I won’t argue against you. It’s clear you would’ve been in complete support of the lobotomy craze. Exercise, diet, sleep, and good company are the most universal cure for the average form of depression. I specifically called out treatment resistant depression as requiring medication. Surely your basic bitch depression caused by being overworked, underfed, and slammed with bills can’t be fixed with anything but a simple pill.
You missed the greater point that medicines are overprescribed and OP all but made a Pfizer ad out of their post. HNers lack contextual reading ability, and life experience. It’s a shame really. The over prescription of drugs is a tremendous problem in the west.
My “high horse” is supported by actual medical science. Unlike the entire field of mental health.
Pfizer ad or not I'll say my AD experience was positive. I got it prescribed by a psychiatric NP in a time when my job situation was about to go to hell but I was planning to tough it out till I got the project done.

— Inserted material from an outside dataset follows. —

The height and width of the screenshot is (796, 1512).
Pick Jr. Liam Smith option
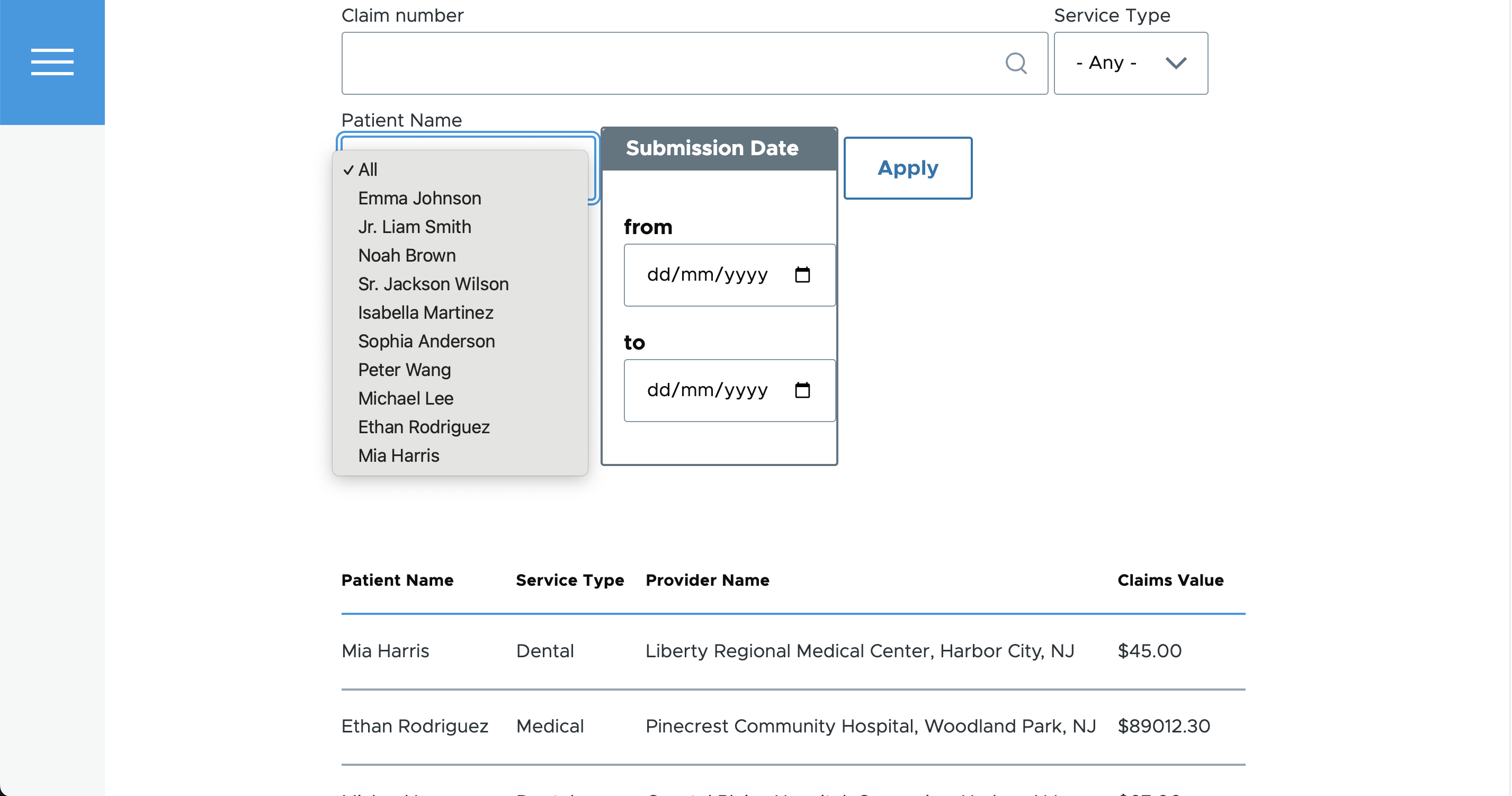pyautogui.click(x=414, y=227)
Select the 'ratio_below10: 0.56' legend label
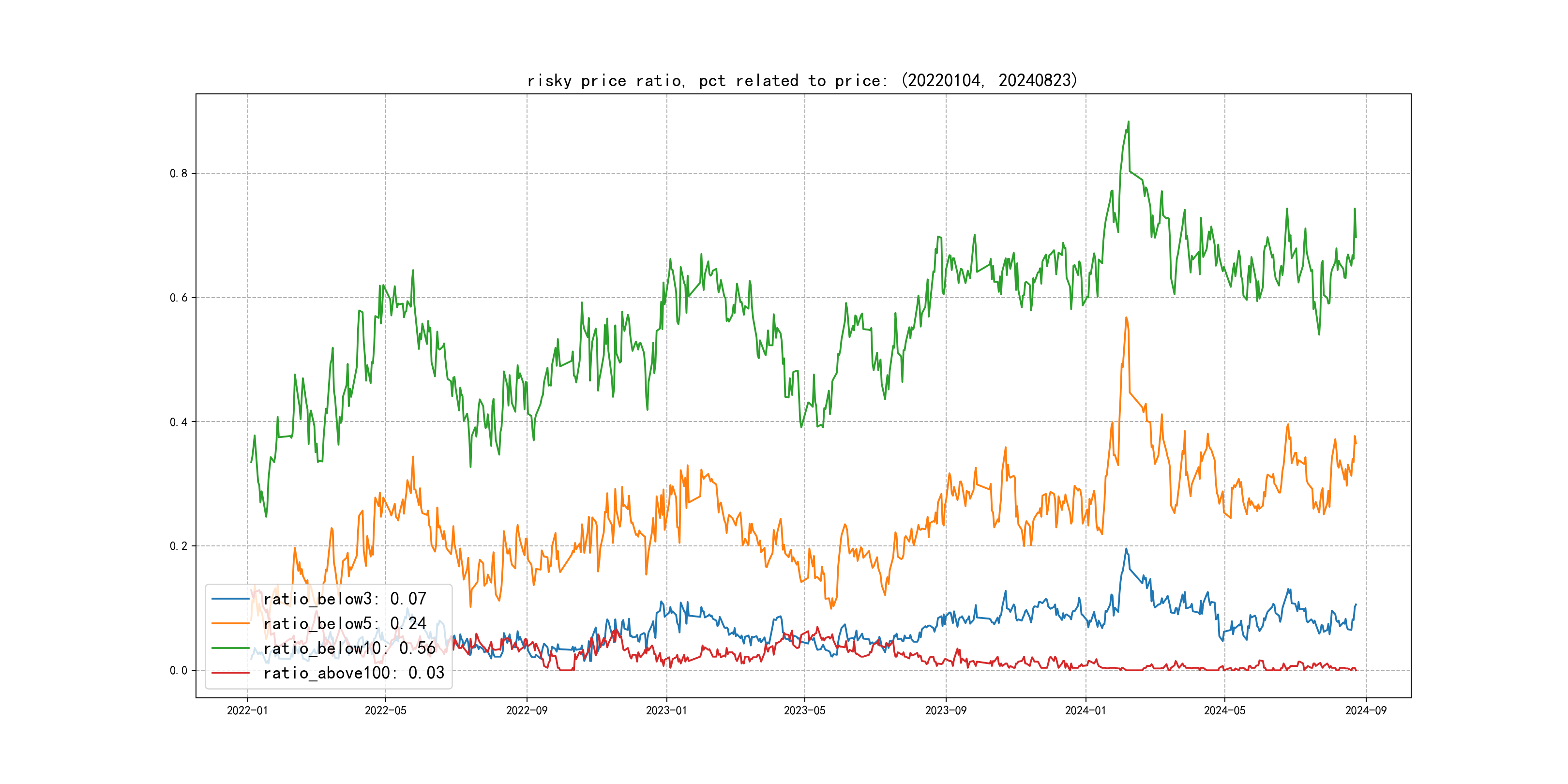 pyautogui.click(x=349, y=648)
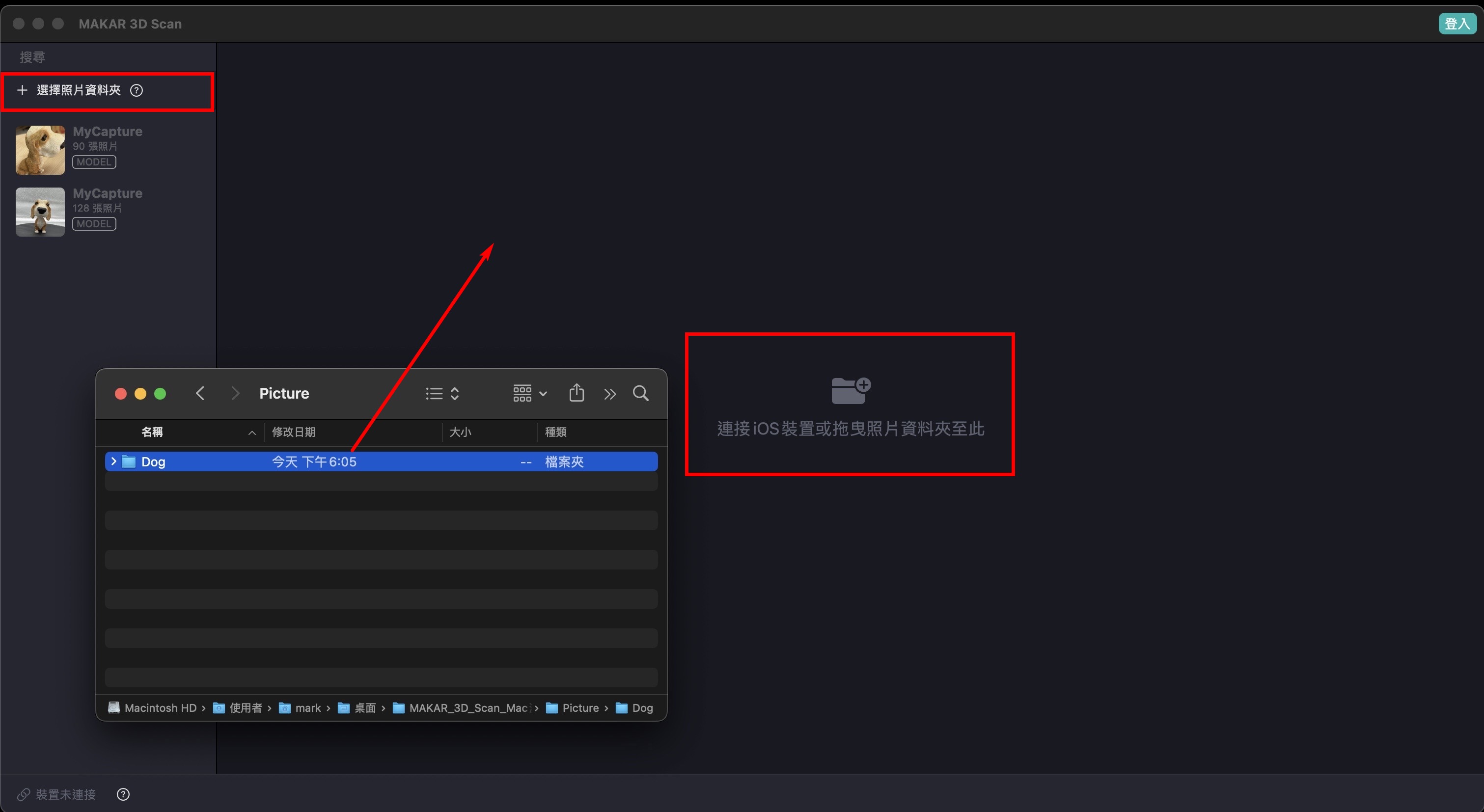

I did get the sexual side effects but because men often come too quick it can be a blessing as much as a curse, personally I found it took longer to orgasm and when it did happen it was a much more complex and richer experience with a definite periodization I haven't had before or since.
When I was taking ADs I did have problems I blamed on the ADs that really had to do with the "non-drowsy" antihistamine I was taking crossing my blood brain barrier anyway.
When I did stop ADs I tapered over a month and the physical effects were not bad at all. It was the beginning of a time of personal growth that I can look back on now and think it worked out great but was challenging for the people around me for a while.
Yeah, any of these studies that show “X works better than Y” are inevitably operating on averages. Not everyone will respond the same way. Not to mention that the very existence of the structure and human interaction required for these studies makes a huge difference in their outcomes.
I hope you realize that what works for you and your body doesn’t work for everyone. Your experience is not universal. Your body chemistry and genetics are not universal.
We can argue about whether or not punching yourself in the face will hurt, universally and for all, or we can acknowledge that arguing about this is picking the wrong level of information with which to take issue.
Kids often still need to learn that punching yourself in the face hurts.